Abstract:The processing of recognizing and extracting the reviews from webpages is transformed into recognizing the DOM-SubTrees which is cyclical in the DOM-Tree. Each node is iterated in the DOM, and the similarity between DOM-SubTrees is calculated, then those nodes meeting the requirements are found out.The proposed method can calculate the similarity between DOM-SubTrees in the end. To make it suitable in recognizing the reviews in webpages, the paper transforms the DOM-SubTrees into the paths of leave-nodes which consider the name and the position of tag.The authors compare 4 methods which are used in calculating the similarity between DOM-SubTrees, and also compare the algorithm with other algorithms which recognizes the reviews in webpages by using the weight of tags in the DOM-Tree. The experiments show that the algorithm has higher precision and recall rates, and more effective than other algorithms.

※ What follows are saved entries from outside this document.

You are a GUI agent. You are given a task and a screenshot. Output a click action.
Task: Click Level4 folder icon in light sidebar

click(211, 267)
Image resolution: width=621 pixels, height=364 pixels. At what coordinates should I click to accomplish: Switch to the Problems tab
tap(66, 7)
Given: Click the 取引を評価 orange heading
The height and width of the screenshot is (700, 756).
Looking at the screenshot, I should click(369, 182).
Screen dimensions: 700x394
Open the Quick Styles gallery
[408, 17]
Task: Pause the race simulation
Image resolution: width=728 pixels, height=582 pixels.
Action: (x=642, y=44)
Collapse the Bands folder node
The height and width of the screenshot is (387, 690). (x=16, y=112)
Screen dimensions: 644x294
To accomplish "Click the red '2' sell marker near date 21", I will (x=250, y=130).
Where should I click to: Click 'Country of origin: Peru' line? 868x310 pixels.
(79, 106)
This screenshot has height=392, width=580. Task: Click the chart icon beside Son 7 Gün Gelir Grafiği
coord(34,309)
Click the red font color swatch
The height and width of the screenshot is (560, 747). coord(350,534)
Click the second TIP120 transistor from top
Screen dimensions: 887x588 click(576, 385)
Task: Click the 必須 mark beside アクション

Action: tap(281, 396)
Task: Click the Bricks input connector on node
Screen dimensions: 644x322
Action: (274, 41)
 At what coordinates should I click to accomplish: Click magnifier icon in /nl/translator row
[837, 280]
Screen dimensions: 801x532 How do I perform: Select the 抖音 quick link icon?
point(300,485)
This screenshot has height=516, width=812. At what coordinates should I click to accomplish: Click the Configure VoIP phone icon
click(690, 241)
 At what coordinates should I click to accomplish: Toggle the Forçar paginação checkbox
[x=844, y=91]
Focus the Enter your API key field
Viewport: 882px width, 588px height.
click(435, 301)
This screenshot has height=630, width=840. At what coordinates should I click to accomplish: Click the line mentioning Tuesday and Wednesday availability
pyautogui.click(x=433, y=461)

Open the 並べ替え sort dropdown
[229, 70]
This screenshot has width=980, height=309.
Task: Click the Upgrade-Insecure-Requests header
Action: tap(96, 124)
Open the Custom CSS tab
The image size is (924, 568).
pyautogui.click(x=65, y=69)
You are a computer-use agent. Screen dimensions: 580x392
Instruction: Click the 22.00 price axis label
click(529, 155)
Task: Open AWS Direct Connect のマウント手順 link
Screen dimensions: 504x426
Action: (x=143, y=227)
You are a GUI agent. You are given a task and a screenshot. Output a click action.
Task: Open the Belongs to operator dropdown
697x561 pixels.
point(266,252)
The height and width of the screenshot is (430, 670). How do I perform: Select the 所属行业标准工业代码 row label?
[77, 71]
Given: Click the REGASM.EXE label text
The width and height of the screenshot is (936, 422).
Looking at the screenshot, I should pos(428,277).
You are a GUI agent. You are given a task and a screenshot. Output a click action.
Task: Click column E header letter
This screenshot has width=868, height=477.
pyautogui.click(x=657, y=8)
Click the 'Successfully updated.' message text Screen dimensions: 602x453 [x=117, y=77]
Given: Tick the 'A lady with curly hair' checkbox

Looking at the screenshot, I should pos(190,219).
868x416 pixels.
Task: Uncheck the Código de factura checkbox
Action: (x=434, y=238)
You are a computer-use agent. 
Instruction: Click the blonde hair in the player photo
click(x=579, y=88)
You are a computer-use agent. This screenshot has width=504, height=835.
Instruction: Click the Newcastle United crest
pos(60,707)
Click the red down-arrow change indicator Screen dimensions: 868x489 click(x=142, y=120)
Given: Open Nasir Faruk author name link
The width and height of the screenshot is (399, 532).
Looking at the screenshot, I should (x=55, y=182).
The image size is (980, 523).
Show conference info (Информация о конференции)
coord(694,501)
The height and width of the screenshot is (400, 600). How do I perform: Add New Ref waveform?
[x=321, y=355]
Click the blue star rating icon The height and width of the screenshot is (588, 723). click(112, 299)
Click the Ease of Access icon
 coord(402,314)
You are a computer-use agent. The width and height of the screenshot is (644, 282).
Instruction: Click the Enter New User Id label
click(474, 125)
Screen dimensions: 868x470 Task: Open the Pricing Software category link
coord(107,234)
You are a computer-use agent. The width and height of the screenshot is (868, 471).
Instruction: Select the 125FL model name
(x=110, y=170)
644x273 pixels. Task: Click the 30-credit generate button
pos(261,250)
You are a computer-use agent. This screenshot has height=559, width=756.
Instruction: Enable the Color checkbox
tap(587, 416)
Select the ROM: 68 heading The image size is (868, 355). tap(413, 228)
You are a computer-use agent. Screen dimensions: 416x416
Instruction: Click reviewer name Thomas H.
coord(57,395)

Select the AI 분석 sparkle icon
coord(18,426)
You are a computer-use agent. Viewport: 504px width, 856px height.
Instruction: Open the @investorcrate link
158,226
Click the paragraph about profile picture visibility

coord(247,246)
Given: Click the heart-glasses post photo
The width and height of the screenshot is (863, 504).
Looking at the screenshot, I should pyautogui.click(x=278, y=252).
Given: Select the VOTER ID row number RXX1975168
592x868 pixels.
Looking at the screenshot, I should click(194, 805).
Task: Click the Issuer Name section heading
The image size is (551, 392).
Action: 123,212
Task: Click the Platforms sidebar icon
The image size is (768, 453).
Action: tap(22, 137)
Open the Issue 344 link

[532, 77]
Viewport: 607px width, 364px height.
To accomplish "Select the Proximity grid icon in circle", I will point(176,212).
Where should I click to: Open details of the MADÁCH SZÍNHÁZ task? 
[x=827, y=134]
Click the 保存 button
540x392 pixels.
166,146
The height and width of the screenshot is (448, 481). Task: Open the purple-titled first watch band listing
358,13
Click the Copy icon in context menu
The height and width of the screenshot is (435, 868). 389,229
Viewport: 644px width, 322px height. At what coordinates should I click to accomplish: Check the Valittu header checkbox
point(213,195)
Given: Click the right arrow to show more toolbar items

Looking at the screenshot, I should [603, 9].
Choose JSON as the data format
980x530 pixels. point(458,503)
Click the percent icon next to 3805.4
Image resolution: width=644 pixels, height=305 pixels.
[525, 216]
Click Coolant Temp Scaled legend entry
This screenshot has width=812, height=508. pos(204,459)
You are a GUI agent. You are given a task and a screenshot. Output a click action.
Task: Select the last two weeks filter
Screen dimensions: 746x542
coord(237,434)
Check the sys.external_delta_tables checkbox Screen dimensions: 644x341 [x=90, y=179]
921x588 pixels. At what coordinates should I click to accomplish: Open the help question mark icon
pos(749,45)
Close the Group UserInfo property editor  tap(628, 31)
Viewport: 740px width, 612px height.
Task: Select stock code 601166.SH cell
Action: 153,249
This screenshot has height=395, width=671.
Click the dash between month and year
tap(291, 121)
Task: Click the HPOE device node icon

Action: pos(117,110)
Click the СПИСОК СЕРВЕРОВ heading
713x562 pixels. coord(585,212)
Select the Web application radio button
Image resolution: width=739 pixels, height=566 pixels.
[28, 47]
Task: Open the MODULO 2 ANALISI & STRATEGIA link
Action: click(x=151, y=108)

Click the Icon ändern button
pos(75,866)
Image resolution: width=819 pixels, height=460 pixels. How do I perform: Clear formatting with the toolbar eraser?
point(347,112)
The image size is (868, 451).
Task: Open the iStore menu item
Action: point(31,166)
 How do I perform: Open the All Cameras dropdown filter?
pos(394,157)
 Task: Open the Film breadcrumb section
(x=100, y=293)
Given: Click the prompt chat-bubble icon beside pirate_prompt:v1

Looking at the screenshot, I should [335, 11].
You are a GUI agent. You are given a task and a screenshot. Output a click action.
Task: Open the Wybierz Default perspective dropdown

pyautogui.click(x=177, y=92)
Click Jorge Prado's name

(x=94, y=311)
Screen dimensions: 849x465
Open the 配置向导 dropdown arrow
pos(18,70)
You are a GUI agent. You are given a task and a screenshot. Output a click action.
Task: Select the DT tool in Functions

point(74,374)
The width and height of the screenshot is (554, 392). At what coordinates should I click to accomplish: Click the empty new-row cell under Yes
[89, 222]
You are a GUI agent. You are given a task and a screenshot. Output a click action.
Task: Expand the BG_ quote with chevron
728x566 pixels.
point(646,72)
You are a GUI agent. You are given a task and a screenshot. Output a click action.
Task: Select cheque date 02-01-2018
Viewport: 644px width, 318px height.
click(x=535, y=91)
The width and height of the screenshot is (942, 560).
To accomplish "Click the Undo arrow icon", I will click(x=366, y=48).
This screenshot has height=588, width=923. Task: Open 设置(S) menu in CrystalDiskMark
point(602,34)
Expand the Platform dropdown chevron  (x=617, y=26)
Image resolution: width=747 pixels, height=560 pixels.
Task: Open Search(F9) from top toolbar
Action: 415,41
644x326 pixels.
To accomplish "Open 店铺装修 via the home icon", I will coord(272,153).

朱毅华, 张超群, 曾通, 吴龙凤, 徐玛丽, 王东波, 李晓晖. 基于子树相似度计算的网页评论提取算法研究[J]. 现代图书情报技术, 2013, 29(11): 52-59.
Zhu Yihua, Zhang Chaoqun, Zeng Tong, Wu Longfeng, Xu Mali, Wang Dongbo, Li Xiaohui. The Research of Recognizing the Reviews in Webpages Based on Calculating the Similarity of DOM-SubTrees. New Technology of Library and Information Service, 2013, 29(11): 52-59.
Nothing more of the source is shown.